* [Activity]: Across the records that follow, give the number of lines containing the word "computer" and nothing else.

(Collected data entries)
::::

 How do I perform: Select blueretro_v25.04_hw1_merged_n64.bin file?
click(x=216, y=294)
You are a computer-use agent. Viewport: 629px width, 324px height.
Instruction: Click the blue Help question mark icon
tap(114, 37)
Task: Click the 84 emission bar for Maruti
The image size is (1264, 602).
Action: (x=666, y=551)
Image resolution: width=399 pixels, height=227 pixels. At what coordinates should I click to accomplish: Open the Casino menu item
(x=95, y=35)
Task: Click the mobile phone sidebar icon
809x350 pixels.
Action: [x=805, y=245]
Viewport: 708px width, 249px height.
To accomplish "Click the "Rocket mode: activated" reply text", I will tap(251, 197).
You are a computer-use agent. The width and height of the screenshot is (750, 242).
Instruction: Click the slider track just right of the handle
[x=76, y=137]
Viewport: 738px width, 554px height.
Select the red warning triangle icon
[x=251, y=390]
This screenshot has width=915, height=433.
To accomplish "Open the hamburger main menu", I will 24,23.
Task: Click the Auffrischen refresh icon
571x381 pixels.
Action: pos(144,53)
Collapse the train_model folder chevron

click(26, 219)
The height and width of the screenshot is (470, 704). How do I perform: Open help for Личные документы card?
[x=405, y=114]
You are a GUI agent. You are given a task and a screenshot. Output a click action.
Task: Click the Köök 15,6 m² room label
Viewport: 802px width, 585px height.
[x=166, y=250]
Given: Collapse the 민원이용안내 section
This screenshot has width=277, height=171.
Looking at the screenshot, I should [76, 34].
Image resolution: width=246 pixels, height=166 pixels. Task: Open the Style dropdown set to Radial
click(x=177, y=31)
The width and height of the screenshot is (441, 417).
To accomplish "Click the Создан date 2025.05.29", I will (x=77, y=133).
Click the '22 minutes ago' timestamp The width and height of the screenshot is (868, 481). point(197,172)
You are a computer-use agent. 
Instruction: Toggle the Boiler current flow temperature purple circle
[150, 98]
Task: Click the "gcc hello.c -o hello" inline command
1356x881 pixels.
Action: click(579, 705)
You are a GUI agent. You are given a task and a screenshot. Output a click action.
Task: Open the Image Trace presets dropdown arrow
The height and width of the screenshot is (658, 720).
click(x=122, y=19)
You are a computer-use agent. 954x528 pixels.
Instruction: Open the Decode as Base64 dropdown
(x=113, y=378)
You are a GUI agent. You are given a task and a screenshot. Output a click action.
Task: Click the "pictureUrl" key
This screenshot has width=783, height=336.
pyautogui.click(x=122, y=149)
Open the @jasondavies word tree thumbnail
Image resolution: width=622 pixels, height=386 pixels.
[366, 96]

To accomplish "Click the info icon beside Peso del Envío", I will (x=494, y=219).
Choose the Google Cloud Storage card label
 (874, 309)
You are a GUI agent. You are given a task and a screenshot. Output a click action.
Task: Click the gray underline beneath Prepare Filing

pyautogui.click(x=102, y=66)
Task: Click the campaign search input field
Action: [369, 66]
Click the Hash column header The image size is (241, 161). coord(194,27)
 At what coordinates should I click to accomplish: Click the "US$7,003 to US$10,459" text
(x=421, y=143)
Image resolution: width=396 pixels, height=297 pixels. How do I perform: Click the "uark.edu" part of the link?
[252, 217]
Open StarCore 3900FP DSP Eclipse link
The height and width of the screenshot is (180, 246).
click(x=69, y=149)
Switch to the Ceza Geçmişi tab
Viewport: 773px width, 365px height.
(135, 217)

::::

* [Solved problem]: 4